* Problem *
Examine the records and identify each line that includes the string "Task". Copy those lines.

* Records for processing *
━━━━━━━━━━━━━━━━━━━━
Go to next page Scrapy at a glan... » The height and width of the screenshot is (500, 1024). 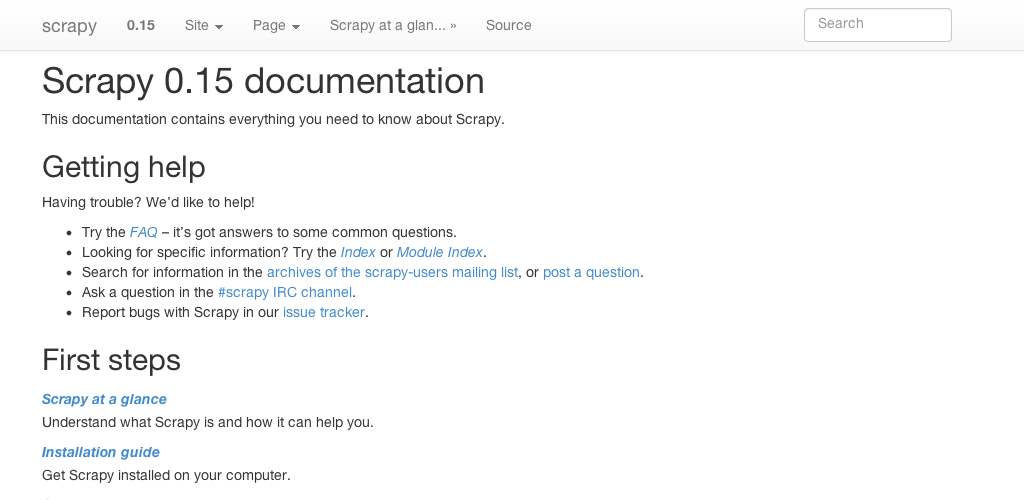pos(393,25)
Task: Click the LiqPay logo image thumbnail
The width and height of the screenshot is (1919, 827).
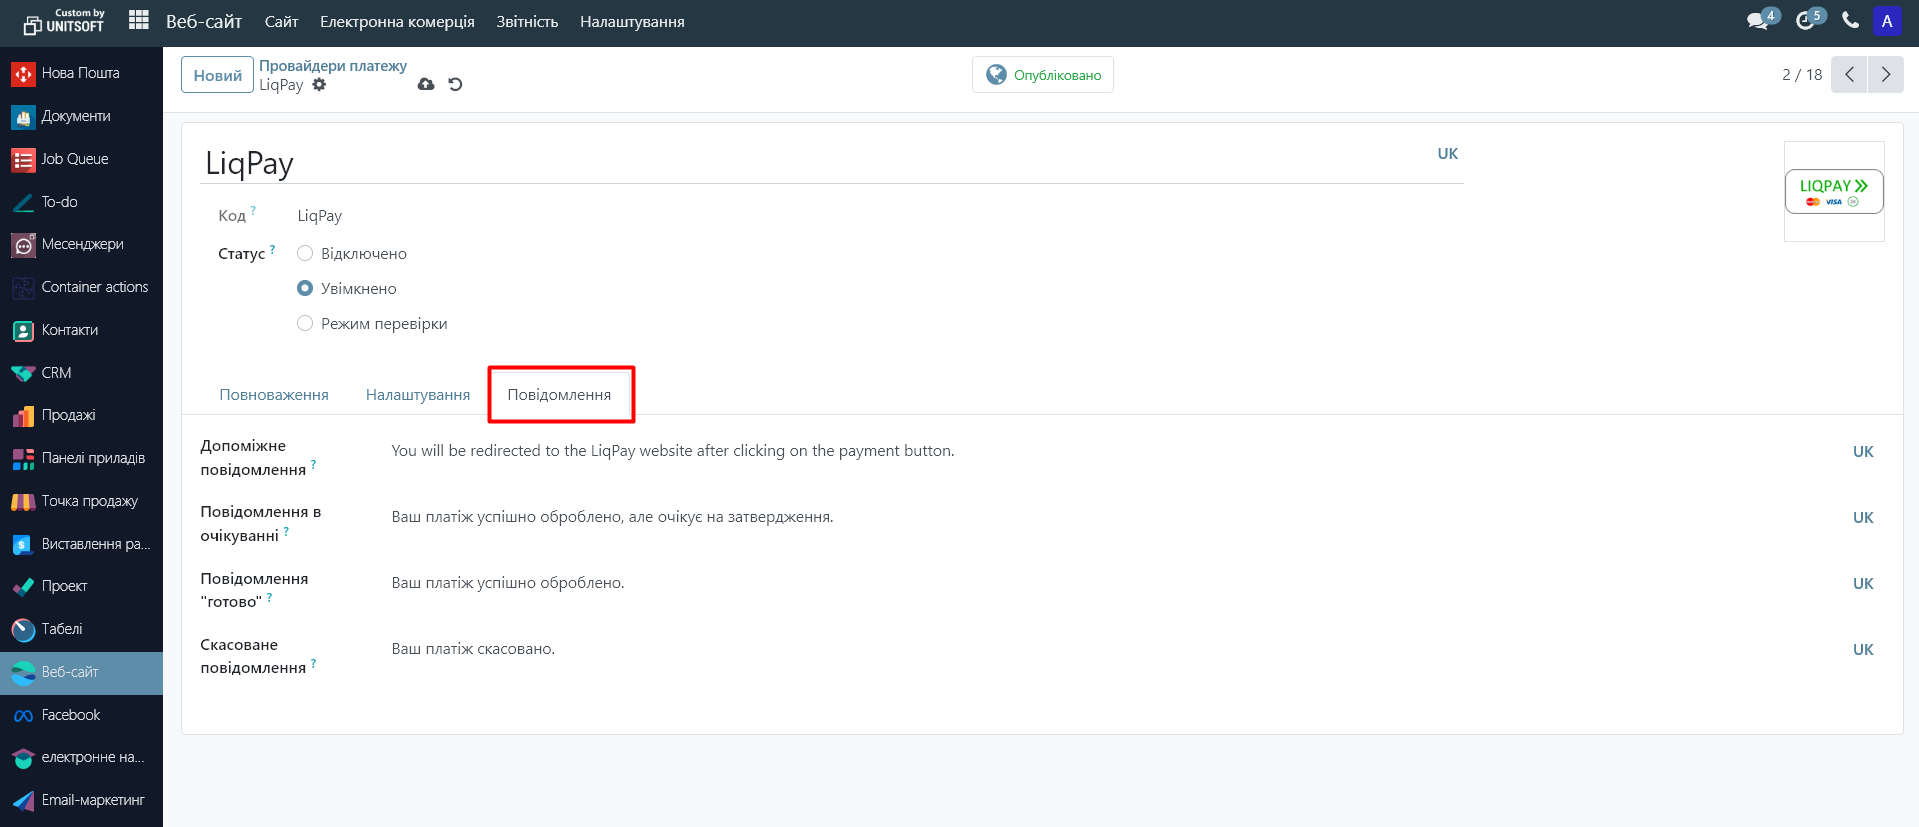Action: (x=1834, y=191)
━━━━━━━━━━━━━━━━━━━━
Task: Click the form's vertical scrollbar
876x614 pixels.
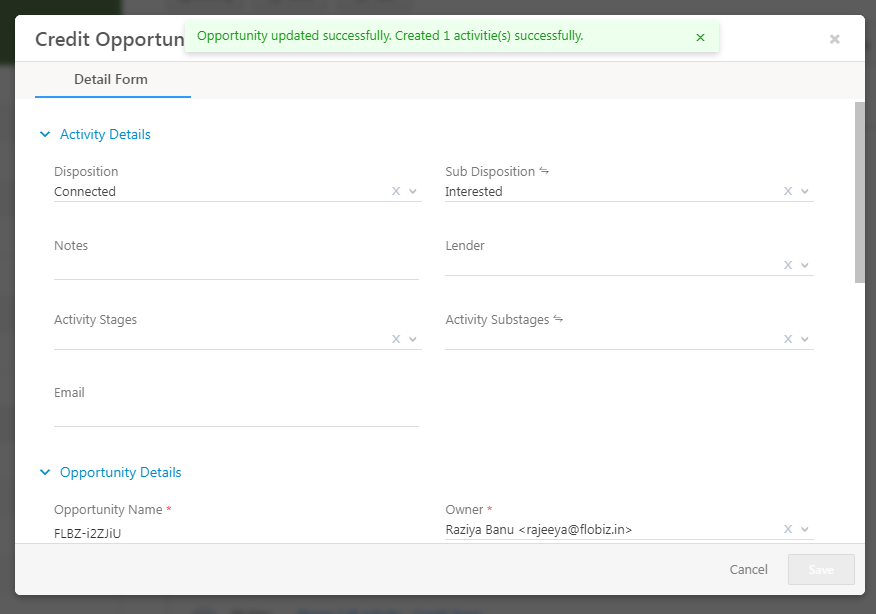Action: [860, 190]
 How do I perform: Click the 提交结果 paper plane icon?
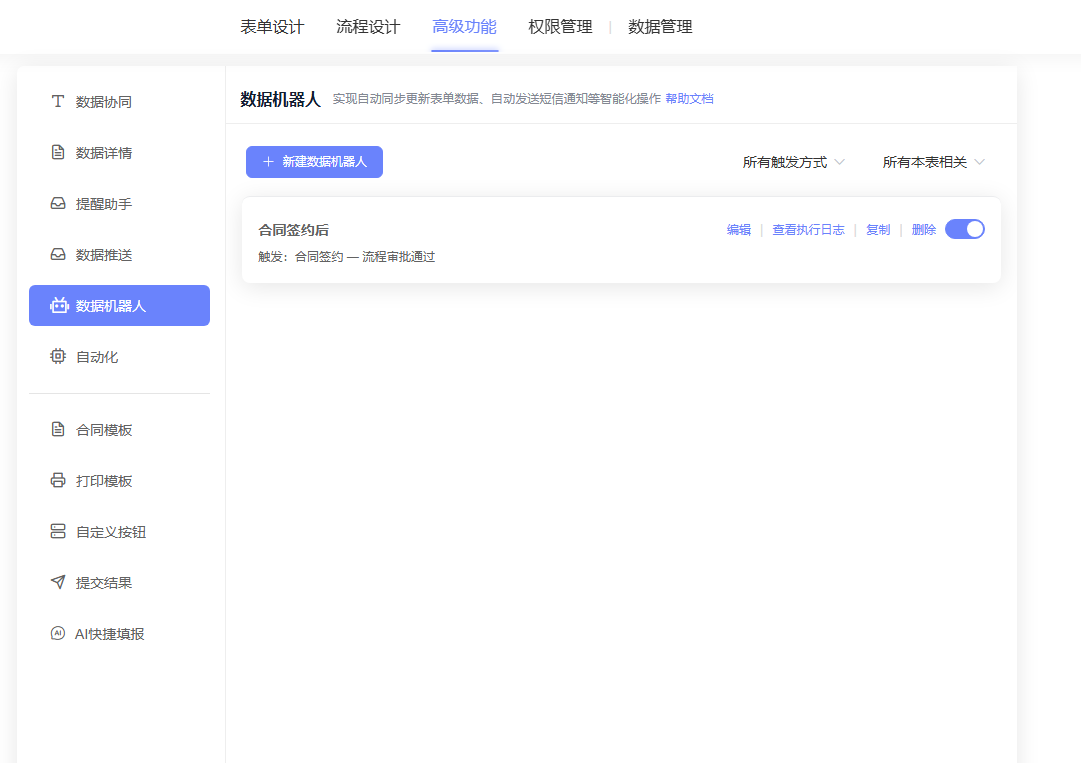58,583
━━━━━━━━━━━━━━━━━━━━
* Answer space *
Task: Click the LiqPay logo image thumbnail
Task: Click the form's vertical scrollbar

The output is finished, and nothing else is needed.